Burns would know - she's been living with one of those secretive men for 20 years. He used to work at the NSA. Now he's one of its contractors. He's been to war. She doesn't know where. He does something important. She doesn't know what.

She says she fell for him two decades ago and has had a life of adjustments ever since. When they go out with other people, she says, she calls ahead with cautions: "Don't ask him stuff." Sometimes people get it, but when they don't, "it's a pain. We just didn't go out with them again."

She describes him as "an observer. I'm the interloper," she says. "It bothers me he never takes me traveling, never thinks of anything exciting to do. . . . I feel cheated."

But she also says: "I really respect him for what's he's done. He's spent his whole life so we can keep our way of living, and he doesn't get any public recognition."
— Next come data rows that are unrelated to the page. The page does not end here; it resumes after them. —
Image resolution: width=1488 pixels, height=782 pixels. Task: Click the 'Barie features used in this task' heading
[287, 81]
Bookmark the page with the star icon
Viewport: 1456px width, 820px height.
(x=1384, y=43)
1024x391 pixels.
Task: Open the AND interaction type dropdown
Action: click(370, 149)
Outside the bar, meanwhile, the cluster hums along. At night, in the confines of the National Business Park, office lights remain on here and there. The 140-room Marriott Courtyard is sold out, as usual, with guests such as the man checking in who says only that he's "with the military."

And inside the NSA, the mathematicians, the linguists, the techies and the crippies are flowing in and out. The ones leaving descend in elevators to the first floor. Each is carrying a plastic bar-coded box. Inside is a door key that rattles as they walk. To those who work here, it's the sound of a shift change.

As employees just starting their shifts push the turnstiles forward, those who are leaving push their identity badges into the mouth of the key machine. A door opens. They drop their key box in, then go out through the turnstiles. They drive out slowly through the barriers and gates protecting the NSA, passing a steady stream of cars headed in. It's almost midnight in the Fort Meade cluster, the capital of Top Secret America, a sleepless place growing larger every day.